Other than potential security issues, and the very real possibility that the process of signing rookie college free agents could turn into a madhouse, the biggest concern that teams have pertaining to the 2020 NFL Draft under its atypical guise is whether or not it will be more difficult to be able to make trades.
Recently, Dave Gettleman, the general manager of the New York Giants, spoke somewhat to that concern when asked by a reporter about whether or not he would consider making a trade, saying that he would like to at least know what the parameters of a trade would look like before he was on the clock. The Pittsburgh Steelers and Denver Broncos, for example, had already discussed a possible trade before the latter was on the clock and the former moved up to draft Devin Bush.
Earlier this week, Ian Rapoport Tweeted that the league is going to provide “a separate and secure line” for teams during the NFL Draft that will be dedicated to discussing and making trades. “Teams will call in and speak on that line to complete trades to have multiple voices on it”, he wrote, referring to multiple parties from one team.
One more draft note: There is a separate and secure line created for draft trades. Teams will call in and speak on that line to complete trades to have multiple voices on it (GM, assistant GM, etc). That’ll be simulated next week in the mock draft, too.

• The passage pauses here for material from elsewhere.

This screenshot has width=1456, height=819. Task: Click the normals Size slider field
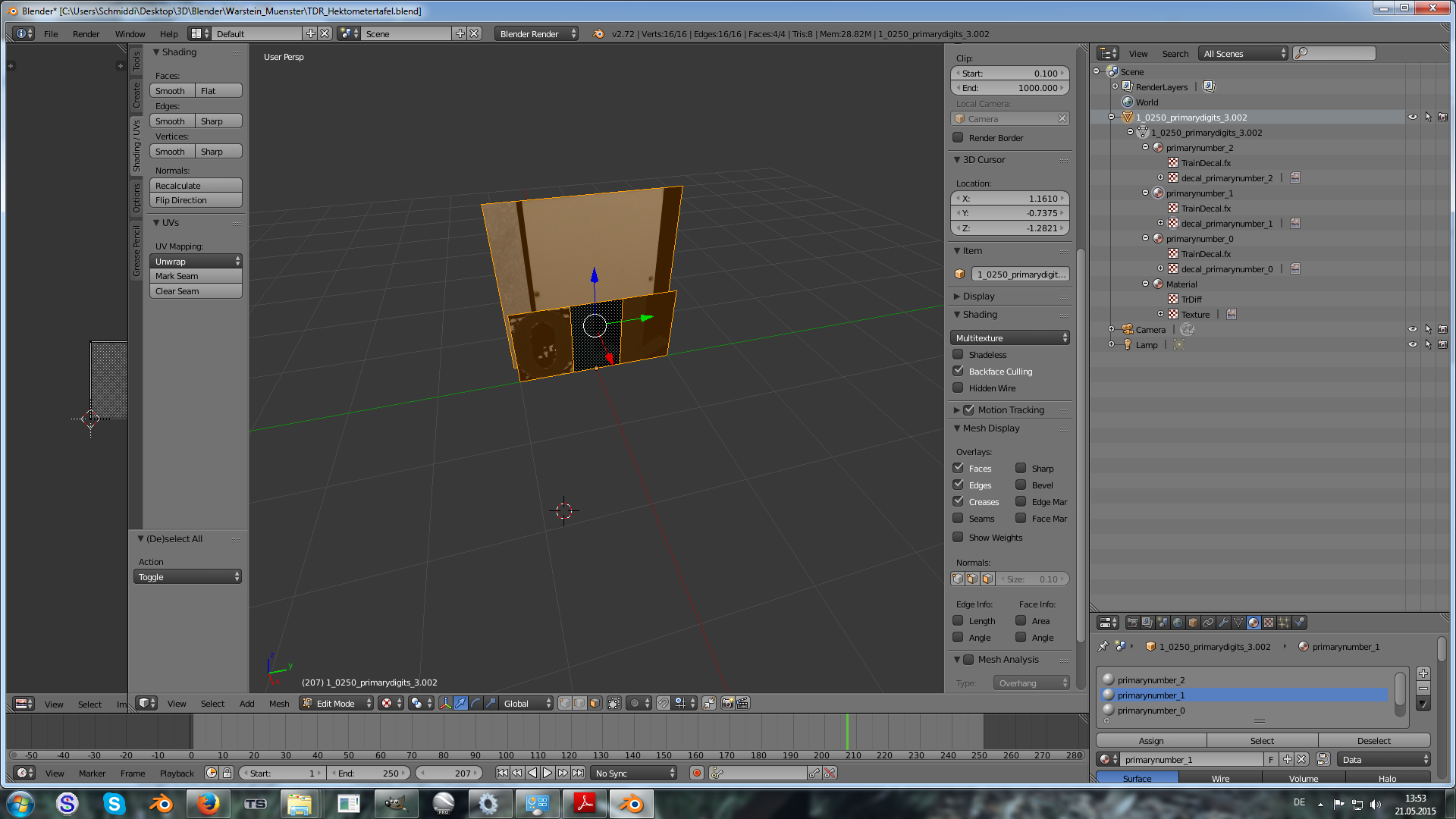1032,579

— Ian Rapoport (@RapSheet) April 13, 2020
He went on to say that this separate line for trades will be a part of the league-wide ‘mock draft’, or draft simulation systems check, that will be carried out early next week. All 32 teams will be running through their systems and through the league’s system to make sure that their at-home draft setups are all prepared properly and ready to function without issue when the time comes to make selections next week.
This also speaks, however, to those fears of potential security interference. How is the line secure, and how would it work? It goes without saying that teams discussing a trade would not wants others to be eavesdropping on that conversation, and then potentially take some sort of action in response, such as making a trade ahead of those two parties.
Imagine, for example, if a team drafting after 10 was privy to the fact that the Steelers and Broncos were preparing to pull the trigger on a trade for the former to move up and draft Bush. That team could have, theoretically, endeavored to trade up to the nine spot, knowing that Bush would be gone at 10.
It’s one thing to be able to make an educated guess about where you would need to be to get the player you want, and another to actually know because you found out through espionage. Even with this separate line, I’m not sure it’s going to alleviate security concerns entirely.